Le scandale Facebook-Cambridge Analytica met en lumière l’exploitation des données personnelles à des fins électorales... et pas seulement aux États-Unis et au Royaume-Uni.
"Nous trouvons vos électeurs et nous les faisons passer à l’action". Sur son site Internet, le cabinet londonien Cambridge Analytica (CA) annonce la couleur. Mi-mars, un lanceur d'alerte a révélé que les données de millions d'utilisateurs de Facebook avaient été détournées par CA à des fins politiques. Et ce sont environ 87 millions d'abonnés du réseau social qui sont concernés - et non 50 millions comme initialement estimés, a annoncé Facebook mercredi 4 avril, donnant une nouvelle ampleur au scandale.
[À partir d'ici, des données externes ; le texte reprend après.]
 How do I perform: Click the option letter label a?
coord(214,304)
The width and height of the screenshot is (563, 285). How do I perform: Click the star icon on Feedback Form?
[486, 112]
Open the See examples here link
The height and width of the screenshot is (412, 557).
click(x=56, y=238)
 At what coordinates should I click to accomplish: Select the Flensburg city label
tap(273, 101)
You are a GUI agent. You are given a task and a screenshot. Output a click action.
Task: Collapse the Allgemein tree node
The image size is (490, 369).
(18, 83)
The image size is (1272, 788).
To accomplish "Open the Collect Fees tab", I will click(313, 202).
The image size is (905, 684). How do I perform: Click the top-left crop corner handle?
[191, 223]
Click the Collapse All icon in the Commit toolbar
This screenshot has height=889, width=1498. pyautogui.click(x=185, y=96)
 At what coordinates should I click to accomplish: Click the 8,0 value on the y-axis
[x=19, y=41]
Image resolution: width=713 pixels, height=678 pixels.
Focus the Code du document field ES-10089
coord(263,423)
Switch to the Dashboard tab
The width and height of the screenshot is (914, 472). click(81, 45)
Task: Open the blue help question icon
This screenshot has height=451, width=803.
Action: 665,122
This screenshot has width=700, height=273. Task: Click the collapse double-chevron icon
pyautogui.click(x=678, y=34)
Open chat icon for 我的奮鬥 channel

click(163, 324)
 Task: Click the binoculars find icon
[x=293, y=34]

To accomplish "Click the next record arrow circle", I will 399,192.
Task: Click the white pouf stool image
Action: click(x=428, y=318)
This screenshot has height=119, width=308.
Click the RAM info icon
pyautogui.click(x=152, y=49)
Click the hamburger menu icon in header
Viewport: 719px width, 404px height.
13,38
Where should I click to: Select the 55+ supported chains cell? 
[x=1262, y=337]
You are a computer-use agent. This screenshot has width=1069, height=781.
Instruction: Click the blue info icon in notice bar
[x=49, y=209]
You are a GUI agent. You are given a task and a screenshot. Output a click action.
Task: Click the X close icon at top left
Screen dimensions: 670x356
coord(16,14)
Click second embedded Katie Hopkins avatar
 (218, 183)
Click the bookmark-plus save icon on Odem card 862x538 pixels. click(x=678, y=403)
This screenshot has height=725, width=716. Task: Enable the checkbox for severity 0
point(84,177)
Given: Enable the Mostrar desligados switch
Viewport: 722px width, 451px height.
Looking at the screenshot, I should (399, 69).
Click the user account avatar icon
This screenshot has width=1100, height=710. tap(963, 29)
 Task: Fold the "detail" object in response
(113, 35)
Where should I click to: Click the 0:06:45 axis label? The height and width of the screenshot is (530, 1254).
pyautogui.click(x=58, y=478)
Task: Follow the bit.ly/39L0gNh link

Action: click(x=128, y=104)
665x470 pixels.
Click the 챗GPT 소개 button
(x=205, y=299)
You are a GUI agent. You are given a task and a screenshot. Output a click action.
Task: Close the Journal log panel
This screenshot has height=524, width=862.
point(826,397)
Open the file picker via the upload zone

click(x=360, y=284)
Ces données personnelles, CA les a utilisées lors de la campagne présidentielle américaine de 2016 et du référendum sur le Brexit la même année, mais aussi dans d’autres campagnes électorales à travers le monde. Selon le média économique anglophone Quartz, ce sont ainsi plus de 100 campagnes électorales dans 30 pays sur cinq continents qui sont touchés. Voici plusieurs exemples.
- Inde
Avec 241 millions d’abonnés à Facebook, l’Inde constitue la plus grande base d’utilisateurs du réseau social au monde. Or les deux grands partis politique du pays - le parti du Congrès et le BJP, le parti nationaliste hindou du Premier ministre Narendra Modi - s’accusent mutuellement d’avoir eu recours à Ovleno Business Intelligence, une société indienne partenaire de Cambridge Analytica, pour être aidés lors de plusieurs élections ces dernières années. Sur son profil LinkedIn, Himanshu Sharma, le directeur d’Ovleno se vantait, jusqu’à ce que le scandale éclate, d’avoir géré "avec succès" les campagnes électorales du BJP. Fanfaronnade ou réalité ? Selon The Economic Times, le principal quotidien économique indien, la commission électorale a en tout cas ouvert une enquête sur l’éventuelle intervention de Cambridge Analytica dans les scrutins de ces dernières années.
- Kenya
Les récentes révélations sur Cambridge Analytica ont aussi touché le continent africain. Cambridge Analytica, ou sa maison-mère SCL Group, ont ainsi travaillé en 2013 et 2017 sur la campagne du président kényan Uhuru Kenyatta. Le Jubilee, le parti au pouvoir, a reconnu auprès de l’agence Reuters avoir eu recours à SCL pour "promouvoir" la campagne présidentielle de 2017. Selon l'ONG britannique Privacy International, Cambridge Analytica collectait pour le parti Jubilee des datas dont la nature n’est pas précisée.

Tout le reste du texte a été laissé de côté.